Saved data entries
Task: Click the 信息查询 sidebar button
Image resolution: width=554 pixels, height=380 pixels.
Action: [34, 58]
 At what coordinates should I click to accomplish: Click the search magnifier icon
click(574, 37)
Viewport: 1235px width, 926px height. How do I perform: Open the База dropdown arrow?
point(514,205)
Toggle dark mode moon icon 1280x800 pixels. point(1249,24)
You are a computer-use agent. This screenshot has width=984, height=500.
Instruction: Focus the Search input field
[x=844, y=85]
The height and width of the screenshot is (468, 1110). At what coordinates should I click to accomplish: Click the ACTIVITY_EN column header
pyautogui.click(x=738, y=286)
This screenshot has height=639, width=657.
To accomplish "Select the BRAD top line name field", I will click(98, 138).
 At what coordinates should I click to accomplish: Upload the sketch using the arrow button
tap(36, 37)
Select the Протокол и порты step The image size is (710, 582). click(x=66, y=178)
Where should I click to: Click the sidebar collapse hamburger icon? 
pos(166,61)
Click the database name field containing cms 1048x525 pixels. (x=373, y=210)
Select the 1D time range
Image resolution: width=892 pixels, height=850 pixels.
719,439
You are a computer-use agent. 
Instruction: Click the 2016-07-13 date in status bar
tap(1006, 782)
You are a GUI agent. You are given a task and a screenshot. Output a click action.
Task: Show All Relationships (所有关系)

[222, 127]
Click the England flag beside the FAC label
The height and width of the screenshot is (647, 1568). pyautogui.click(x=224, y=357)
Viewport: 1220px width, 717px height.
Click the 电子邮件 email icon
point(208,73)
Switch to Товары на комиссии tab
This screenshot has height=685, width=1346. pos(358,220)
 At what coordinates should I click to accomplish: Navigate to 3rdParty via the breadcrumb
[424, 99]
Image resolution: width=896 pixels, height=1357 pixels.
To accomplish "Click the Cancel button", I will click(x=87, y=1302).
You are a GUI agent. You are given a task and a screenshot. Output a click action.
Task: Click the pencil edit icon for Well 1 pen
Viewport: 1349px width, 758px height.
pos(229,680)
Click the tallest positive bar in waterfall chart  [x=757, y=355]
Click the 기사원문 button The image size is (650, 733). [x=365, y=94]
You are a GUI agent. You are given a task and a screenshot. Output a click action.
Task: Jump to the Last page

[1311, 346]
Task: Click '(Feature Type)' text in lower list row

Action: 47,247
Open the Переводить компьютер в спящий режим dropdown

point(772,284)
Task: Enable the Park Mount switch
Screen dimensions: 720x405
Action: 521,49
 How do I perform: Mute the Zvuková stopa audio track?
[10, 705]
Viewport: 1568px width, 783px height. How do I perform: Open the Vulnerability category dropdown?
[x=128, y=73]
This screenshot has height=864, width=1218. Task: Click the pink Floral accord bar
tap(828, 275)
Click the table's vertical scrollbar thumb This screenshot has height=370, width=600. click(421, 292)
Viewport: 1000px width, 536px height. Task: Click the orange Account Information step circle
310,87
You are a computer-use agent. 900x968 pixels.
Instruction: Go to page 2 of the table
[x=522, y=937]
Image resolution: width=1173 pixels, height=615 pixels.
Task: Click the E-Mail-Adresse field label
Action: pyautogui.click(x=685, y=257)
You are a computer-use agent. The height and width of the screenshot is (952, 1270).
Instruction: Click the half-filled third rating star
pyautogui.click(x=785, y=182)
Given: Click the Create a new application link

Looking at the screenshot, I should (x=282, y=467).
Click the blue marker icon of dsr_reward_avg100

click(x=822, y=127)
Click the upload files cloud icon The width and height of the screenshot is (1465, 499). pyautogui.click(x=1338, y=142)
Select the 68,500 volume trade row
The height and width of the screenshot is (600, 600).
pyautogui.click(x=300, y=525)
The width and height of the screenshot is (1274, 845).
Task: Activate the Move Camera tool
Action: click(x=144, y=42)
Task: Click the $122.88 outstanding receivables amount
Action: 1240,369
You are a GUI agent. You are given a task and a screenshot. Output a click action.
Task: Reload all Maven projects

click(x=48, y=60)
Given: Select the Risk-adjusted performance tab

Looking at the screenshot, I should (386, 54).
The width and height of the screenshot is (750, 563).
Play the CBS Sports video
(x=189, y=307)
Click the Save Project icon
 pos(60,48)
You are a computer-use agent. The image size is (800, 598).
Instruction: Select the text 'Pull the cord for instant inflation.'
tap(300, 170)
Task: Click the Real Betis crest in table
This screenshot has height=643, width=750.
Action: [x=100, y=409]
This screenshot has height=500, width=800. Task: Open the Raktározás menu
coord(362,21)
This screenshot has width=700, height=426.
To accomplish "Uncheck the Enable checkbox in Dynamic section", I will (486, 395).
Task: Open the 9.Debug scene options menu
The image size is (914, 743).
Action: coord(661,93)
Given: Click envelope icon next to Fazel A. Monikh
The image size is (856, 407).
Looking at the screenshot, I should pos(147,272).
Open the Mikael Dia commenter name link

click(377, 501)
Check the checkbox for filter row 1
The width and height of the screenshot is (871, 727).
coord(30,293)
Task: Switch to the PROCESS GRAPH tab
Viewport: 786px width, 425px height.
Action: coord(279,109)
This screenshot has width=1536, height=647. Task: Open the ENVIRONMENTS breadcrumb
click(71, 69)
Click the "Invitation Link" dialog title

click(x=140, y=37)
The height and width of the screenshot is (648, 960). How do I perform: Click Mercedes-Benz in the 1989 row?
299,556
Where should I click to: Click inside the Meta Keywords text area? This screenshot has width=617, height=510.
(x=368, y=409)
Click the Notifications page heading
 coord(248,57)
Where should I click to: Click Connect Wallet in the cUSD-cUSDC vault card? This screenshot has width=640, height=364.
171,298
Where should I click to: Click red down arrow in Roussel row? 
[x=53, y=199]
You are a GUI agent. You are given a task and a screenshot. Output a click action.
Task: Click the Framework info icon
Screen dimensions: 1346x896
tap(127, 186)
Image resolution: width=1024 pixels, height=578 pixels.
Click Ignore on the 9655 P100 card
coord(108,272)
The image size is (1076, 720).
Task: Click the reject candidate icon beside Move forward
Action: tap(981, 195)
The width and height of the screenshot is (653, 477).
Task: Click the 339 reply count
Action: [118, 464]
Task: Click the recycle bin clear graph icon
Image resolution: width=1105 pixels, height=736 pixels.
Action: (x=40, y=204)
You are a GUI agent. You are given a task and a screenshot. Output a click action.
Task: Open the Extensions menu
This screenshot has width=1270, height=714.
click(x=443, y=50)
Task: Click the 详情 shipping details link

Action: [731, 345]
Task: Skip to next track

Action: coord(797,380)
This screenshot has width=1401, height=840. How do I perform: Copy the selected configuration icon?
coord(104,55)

- **EXERCISE INSTRUCTIONS**
What the answer needs is every line from the data above with "will" in it.

- **RESULT OF THIS EXERCISE**
To accomplish "Select the BRAD top line name field", I will click(98, 138).
To accomplish "Click the Cancel button", I will click(x=87, y=1302).
To accomplish "Uncheck the Enable checkbox in Dynamic section", I will (486, 395).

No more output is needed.